Karen Taylor Fine Art

Agent, Advisor and Dealer in British Art

Peter de Wint (British, 1784–1849)

View in Cumberland

Peter De Wint

This atmospheric panorama with a remarkably extensive uninterrupted vista dates from the 1830s and is a companion to A View of the Cumberland Hills from Patterdale , in the collection of the Whitworth Art Gallery, Manchester (D1924.63). Both watercolours are painted with wet, broad washes in the same palette on two sketchbook pages joined together, in the narrow panoramic format favoured by the artist, and are identical in size. They were presumably done on the spot. It seems highly probable that this watercolour is also of the fell region between Keswick and Penrith. De Wint is thought to have drawn these when visiting from the homes of his patrons the Howards of Leben or the Lonsdales of Lowther, with both of whom he stayed.

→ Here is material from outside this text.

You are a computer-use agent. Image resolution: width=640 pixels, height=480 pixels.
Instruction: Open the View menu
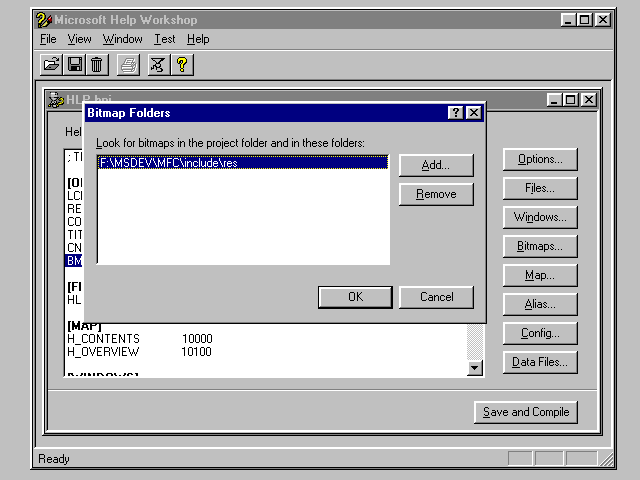pyautogui.click(x=79, y=39)

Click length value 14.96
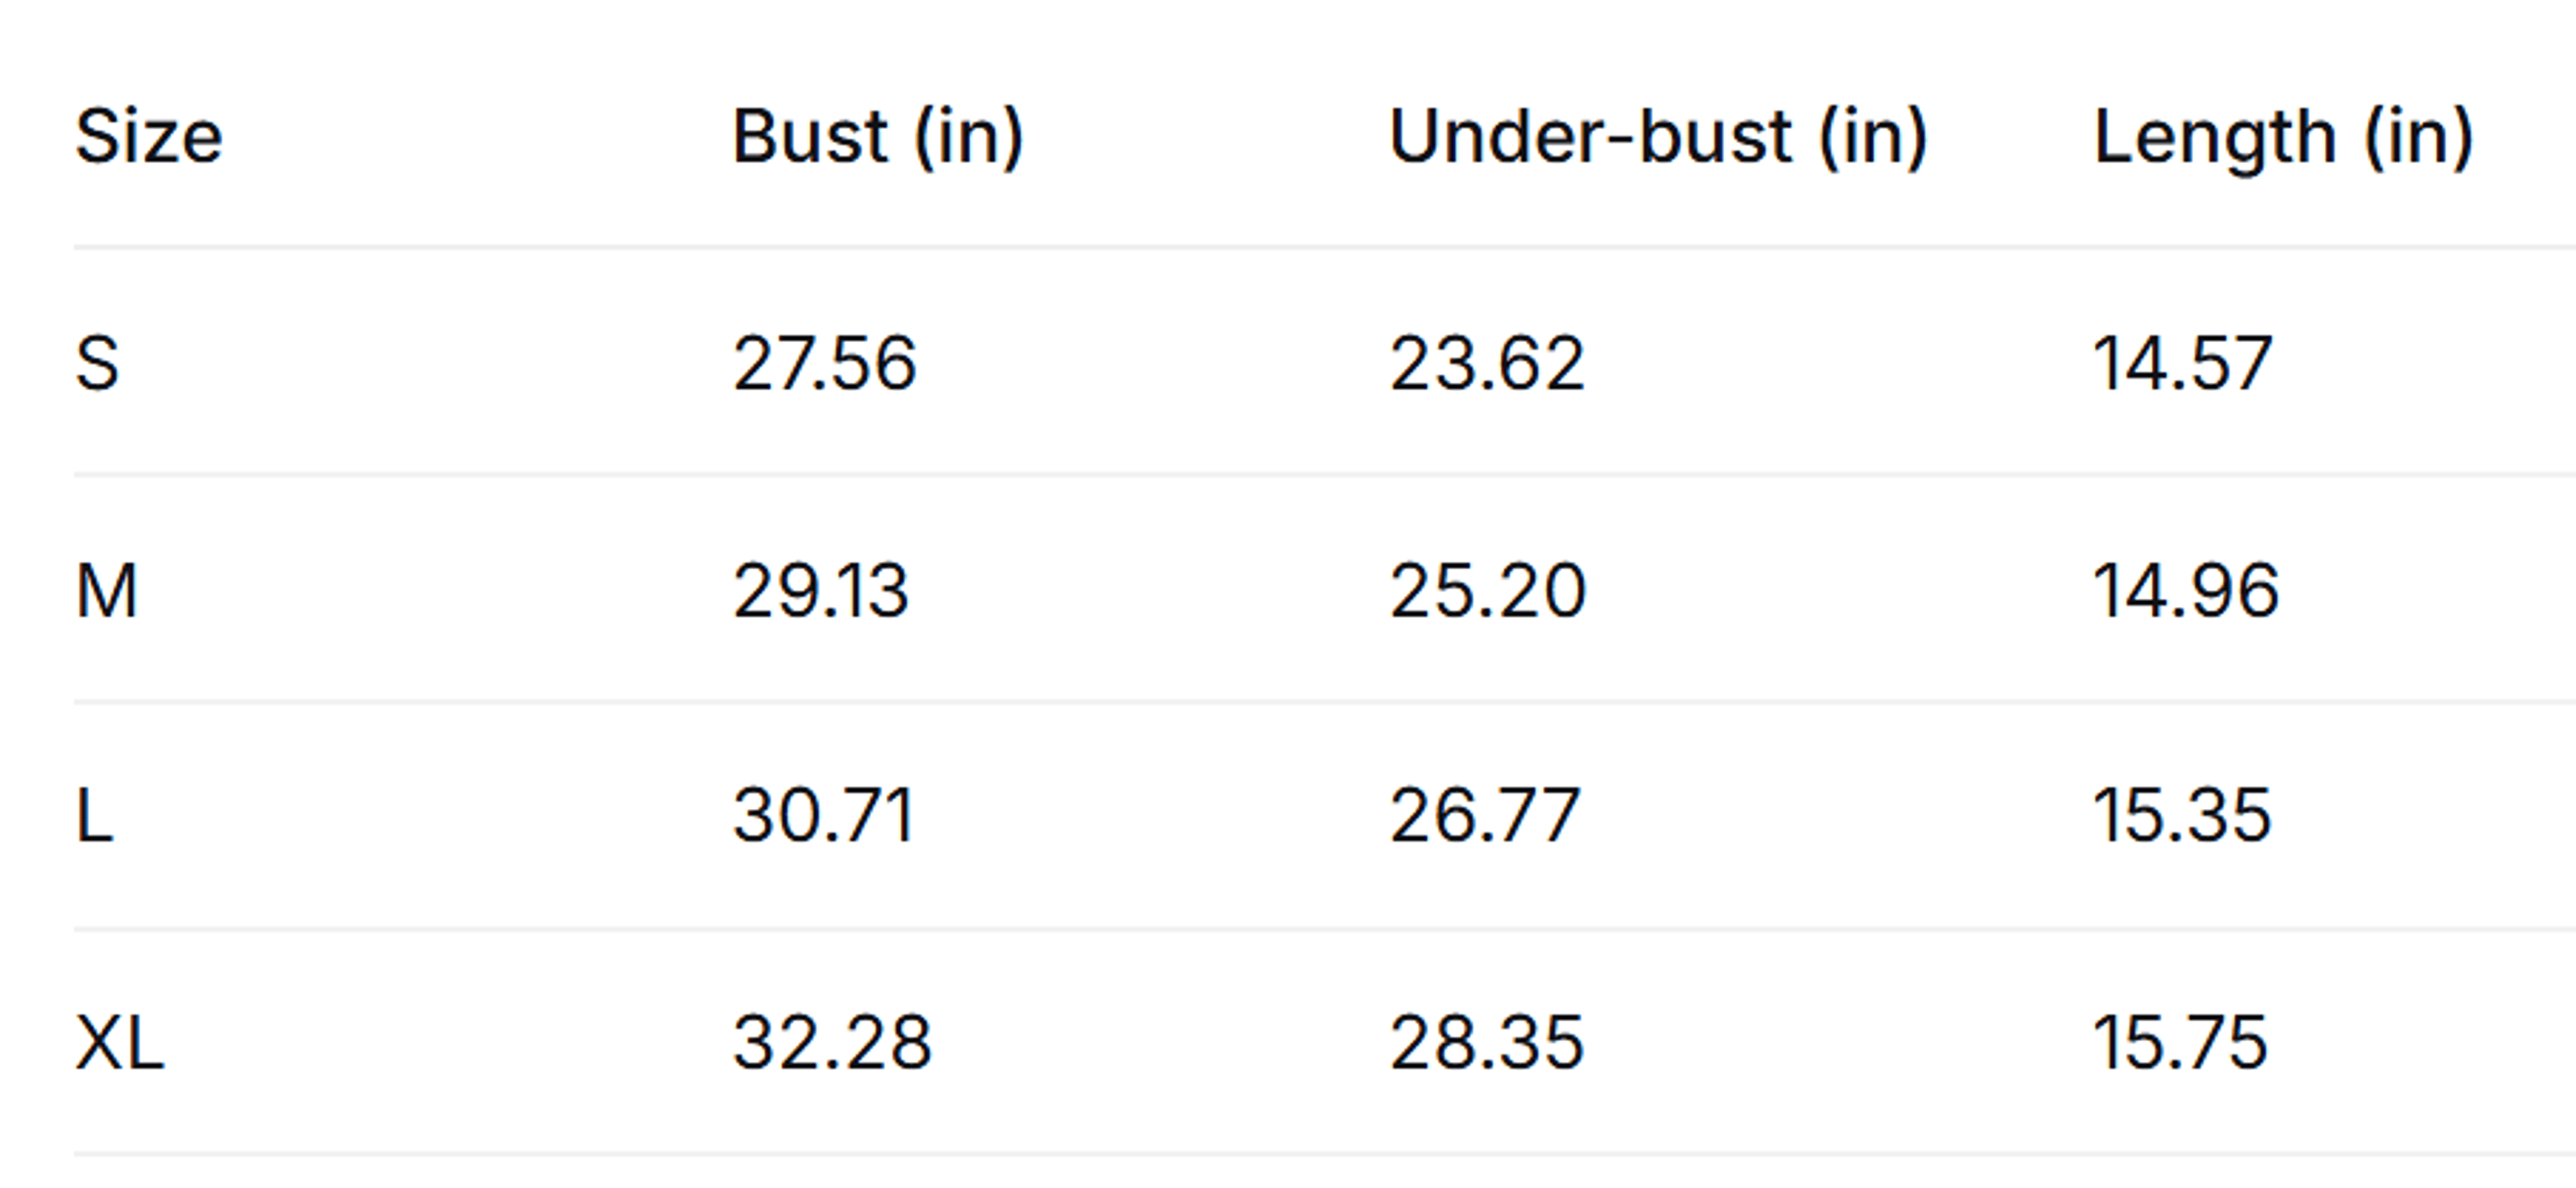tap(2186, 591)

The Gentleman’s Magazine obituary of the artist stated, His visits to the lakes of Westmerland [sic] and Cumberland produced many valuable sketches and drawings of picturesque scenery of a higher character; and his characteristic diligence in studying nature under all circumstances was never relaxed. 1

1. September 1849, p. 322, quoted in John Lord, ed., ‘Peter de Wint 1784–1849’, exhibition catalogue, Usher Art Gallery, Lincoln, 2007, p. 145.

SOLD

Inscribed verso: View in Cumberland F de Wint, watercolour, on two sheets, joined

15.2 x 64.7 cm; 6 x 25½ inches

Provenance: Lady Lyons, her sale at Christie’s, London, 24 October 1960, lot 42;
With Spink & Son Ltd, London, K3 1910;
H. A. Molins, his sale at Sotheby’s, London, 22 November 2007, lot 143;
With WS Fine Art, London, 2008;
The Flannery collection, UK, and by descent until 2018.

Exhibited: WS Fine Art, summer 2008, no. 34.